United States Hydrographic Office
- Seal of the USHO

Agency overview
- Formed: June 21, 1866
- Dissolved: July 10, 1962
- Jurisdiction: Department of the Navy

= United States Hydrographic Office =

Former U.S. government office publishing information used in navigation

The United States Hydrographic Office (USHO) prepared and published maps, charts, and nautical books required in navigation.
The office was established by an act of 21 June 1866 as part of the Bureau of Navigation, Department of the Navy.
It was transferred to the Department of Defense on 10 August 1949.
The office was abolished on 10 July 1962, replaced by the Naval Oceanographic Office.

==Objectives==
Before the hydrographic office was established in 1866, U.S. navigators were almost entirely dependent on British charts. A few private enterprises had prepared and published charts, but had not been able to do so profitably.
The Hydrographic Office was established "for the improvement of the means for navigating safely the vessels of the Navy and of the mercantile marine, by providing, under the authority of the Secretary of the Navy, accurate and cheap nautical charts, sailing directions, navigators and manuals of instructions for the use of all vessels of the United States, and for the benefit and use of navigators generally".

==History==

The impetus for establishing the Hydrographical Office came from a petition submitted to Congress in 1863 by the American Shipmasters Association. A Senate committee prepared a report, and a Senate bill was passed on 24 June 1864.
The purpose was to empower the Navy Department to give navy and merchant ships the results of surveys and explorations by naval officers in foreign waters. The office was not envisioned as being a rival to the British Admiralty hydrographic office or the French depot of charts, but as an office that could publish charts and directions where there was sufficient information available, priced to cover the cost of paper and printing but not the cost of preparation.

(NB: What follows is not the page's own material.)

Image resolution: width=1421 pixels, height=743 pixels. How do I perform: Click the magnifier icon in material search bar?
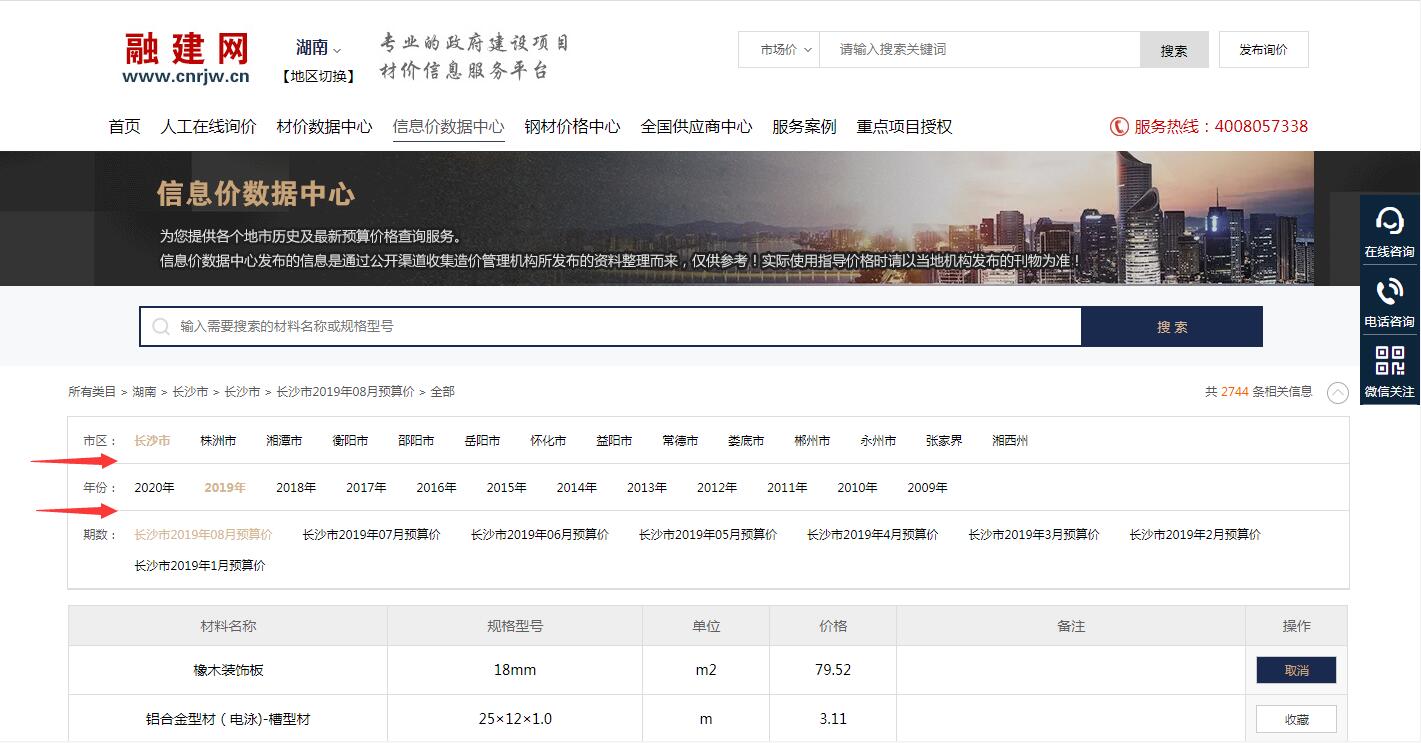[160, 326]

In 1873 the office prepared the instruments needed to determine by using the electric telegraph the longitude of West Indian islands and of points on the northern coast of South America where telegraph cables had been laid.
A survey of the Gulf of Mexico had found many errors. Some surveying had been carried out in the Pacific Ocean.
In July 1875 the Commodore responsible for the office, describing the work that had been accomplished in the previous year, called for a permanent building with proper fireproofing instead of the temporary rented premises, and asked for funding to conduct a proper survey of the Pacific Ocean, for which the charts were in many areas inadequate.
That year a great deal had been achieved in charting the Caribbean.
By 1880 the office was divided into the Division of Archives, Chart Division, Meteorological Division, Division of Drafting and Engraving and Division of Longitudes.
The office had published about 700 charts of foreign coasts.
In 1881 the office employed 22 naval officers and 28 civilians.

An 1889 report described the function of the office as mainly being reconnaissance of foreign coasts, office duties and publication of compiled maps. The United States Coast and Geodetic Survey, a component of the United States Department of the Treasury was responsible for the systematic hydrographic survey of the coasts of the United States.
That year the office employed 39 officers and 40 civilians.
The office gave out instruments for meteorological observations to the masters of vessels willing to record and report their findings, requiring only that they take reasonable care of the instruments.
In 1894 the hydrographic office paid the sum of $20,000 for patents taken out by a former employee for engraving machines, which would greatly reduce the time and cost of engraving soundings, compasses and border shadings. A number of these machines were in use by 1907.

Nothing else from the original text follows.